=== Begin Enclosure ===
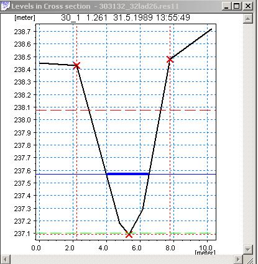Click the thick blue water surface line
Screen dimensions: 258x264
pos(128,174)
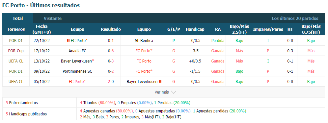The height and width of the screenshot is (123, 328).
Task: Click the 0-3 score against Bayer Leverkusen
Action: (111, 61)
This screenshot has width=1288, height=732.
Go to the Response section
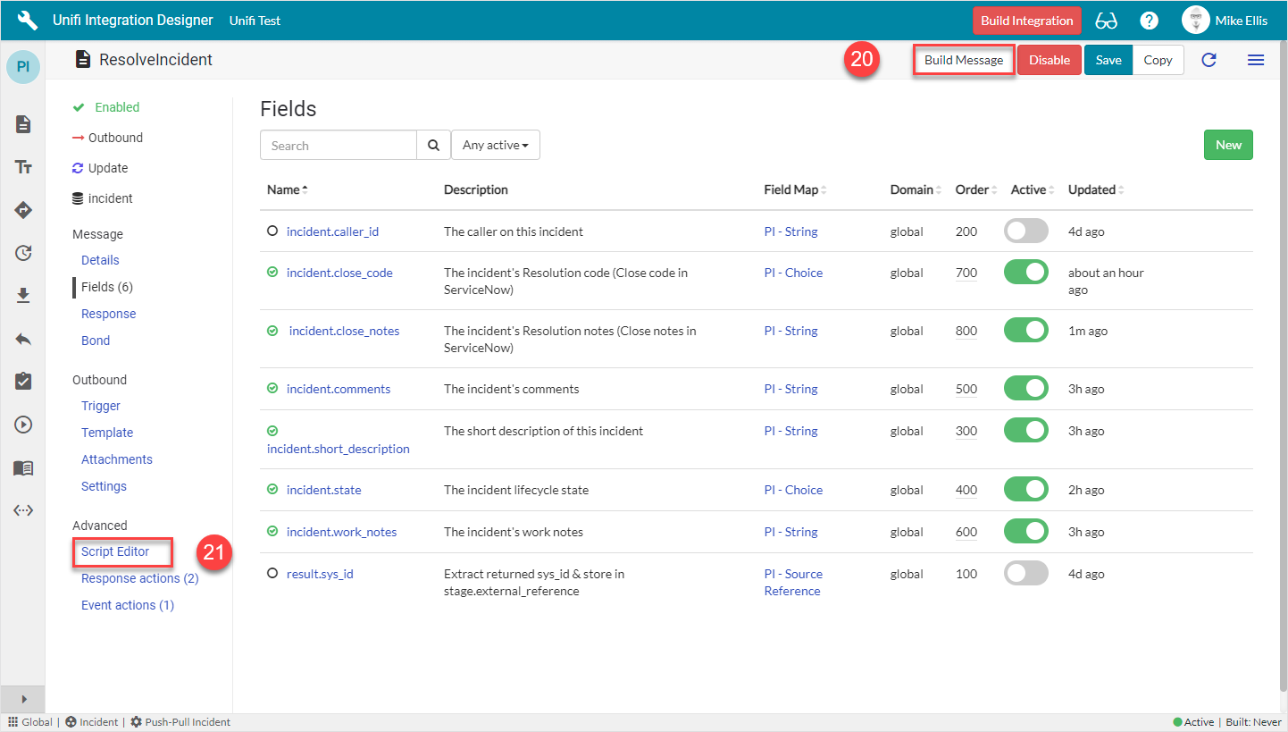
=== End Enclosure ===
# YOUR GOAL
All that is wanted is an exact copy of the lines from the line bearing "This screenshot has width=1288, height=732." through the final line of the entries, including both ends but no pictures.

# ANSWER FOR THIS EXERCISE
This screenshot has width=1288, height=732.
Go to the Response section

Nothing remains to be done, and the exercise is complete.